Work task >>
Check every line of the entries below for "will", and copy the lines that have it.

╭──

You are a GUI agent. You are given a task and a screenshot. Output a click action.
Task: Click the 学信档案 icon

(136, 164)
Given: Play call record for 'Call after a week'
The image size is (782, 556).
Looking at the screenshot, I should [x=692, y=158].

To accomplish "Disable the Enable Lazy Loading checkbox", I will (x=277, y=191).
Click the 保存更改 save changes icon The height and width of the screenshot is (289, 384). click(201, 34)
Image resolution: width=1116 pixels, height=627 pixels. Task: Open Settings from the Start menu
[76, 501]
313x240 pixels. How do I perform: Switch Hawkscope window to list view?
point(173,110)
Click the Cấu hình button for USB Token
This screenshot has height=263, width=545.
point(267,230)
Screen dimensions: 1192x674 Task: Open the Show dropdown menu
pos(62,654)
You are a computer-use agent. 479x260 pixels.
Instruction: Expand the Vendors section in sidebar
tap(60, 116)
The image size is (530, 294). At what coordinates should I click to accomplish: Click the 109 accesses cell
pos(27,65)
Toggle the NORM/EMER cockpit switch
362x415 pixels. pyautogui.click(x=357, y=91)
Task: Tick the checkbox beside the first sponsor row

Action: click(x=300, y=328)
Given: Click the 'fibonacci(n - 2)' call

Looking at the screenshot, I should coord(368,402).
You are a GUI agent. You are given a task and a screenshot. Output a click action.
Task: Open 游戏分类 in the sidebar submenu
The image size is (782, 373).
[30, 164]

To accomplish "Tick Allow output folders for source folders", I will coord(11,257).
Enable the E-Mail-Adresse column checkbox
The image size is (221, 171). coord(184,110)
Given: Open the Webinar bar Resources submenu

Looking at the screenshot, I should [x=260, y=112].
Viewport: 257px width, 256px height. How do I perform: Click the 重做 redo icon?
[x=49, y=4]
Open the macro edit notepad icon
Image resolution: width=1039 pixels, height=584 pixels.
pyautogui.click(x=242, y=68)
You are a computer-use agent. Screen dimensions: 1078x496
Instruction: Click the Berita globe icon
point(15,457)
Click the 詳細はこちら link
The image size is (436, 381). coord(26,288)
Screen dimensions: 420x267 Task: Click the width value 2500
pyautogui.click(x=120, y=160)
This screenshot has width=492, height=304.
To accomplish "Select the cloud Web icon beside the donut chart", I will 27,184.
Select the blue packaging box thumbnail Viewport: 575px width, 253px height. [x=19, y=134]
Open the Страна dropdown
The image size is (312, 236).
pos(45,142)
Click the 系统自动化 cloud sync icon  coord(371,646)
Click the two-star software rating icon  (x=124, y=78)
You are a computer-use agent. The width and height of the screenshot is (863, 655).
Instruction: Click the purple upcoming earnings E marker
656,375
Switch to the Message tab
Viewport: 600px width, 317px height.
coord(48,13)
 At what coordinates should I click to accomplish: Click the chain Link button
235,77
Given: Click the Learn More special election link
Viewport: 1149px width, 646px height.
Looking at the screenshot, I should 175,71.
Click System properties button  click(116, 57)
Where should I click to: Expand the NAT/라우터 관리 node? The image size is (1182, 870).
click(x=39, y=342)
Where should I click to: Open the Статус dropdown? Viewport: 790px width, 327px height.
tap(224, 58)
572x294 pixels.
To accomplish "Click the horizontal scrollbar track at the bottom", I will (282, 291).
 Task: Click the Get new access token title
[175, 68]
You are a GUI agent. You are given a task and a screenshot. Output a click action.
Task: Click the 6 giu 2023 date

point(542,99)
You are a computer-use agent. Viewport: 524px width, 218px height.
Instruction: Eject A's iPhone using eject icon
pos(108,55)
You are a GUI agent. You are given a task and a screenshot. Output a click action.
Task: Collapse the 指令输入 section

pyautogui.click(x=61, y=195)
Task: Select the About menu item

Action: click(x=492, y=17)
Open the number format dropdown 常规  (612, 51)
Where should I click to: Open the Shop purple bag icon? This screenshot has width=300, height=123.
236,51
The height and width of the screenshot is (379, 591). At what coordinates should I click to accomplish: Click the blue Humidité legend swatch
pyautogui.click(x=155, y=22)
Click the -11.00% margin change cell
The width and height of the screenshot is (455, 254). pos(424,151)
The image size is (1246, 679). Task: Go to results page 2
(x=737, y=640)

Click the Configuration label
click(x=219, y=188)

╰──

Task output >>
To accomplish "Disable the Enable Lazy Loading checkbox", I will (x=277, y=191).
To accomplish "Tick Allow output folders for source folders", I will coord(11,257).
To accomplish "Select the cloud Web icon beside the donut chart", I will 27,184.
To accomplish "Click the horizontal scrollbar track at the bottom", I will (282, 291).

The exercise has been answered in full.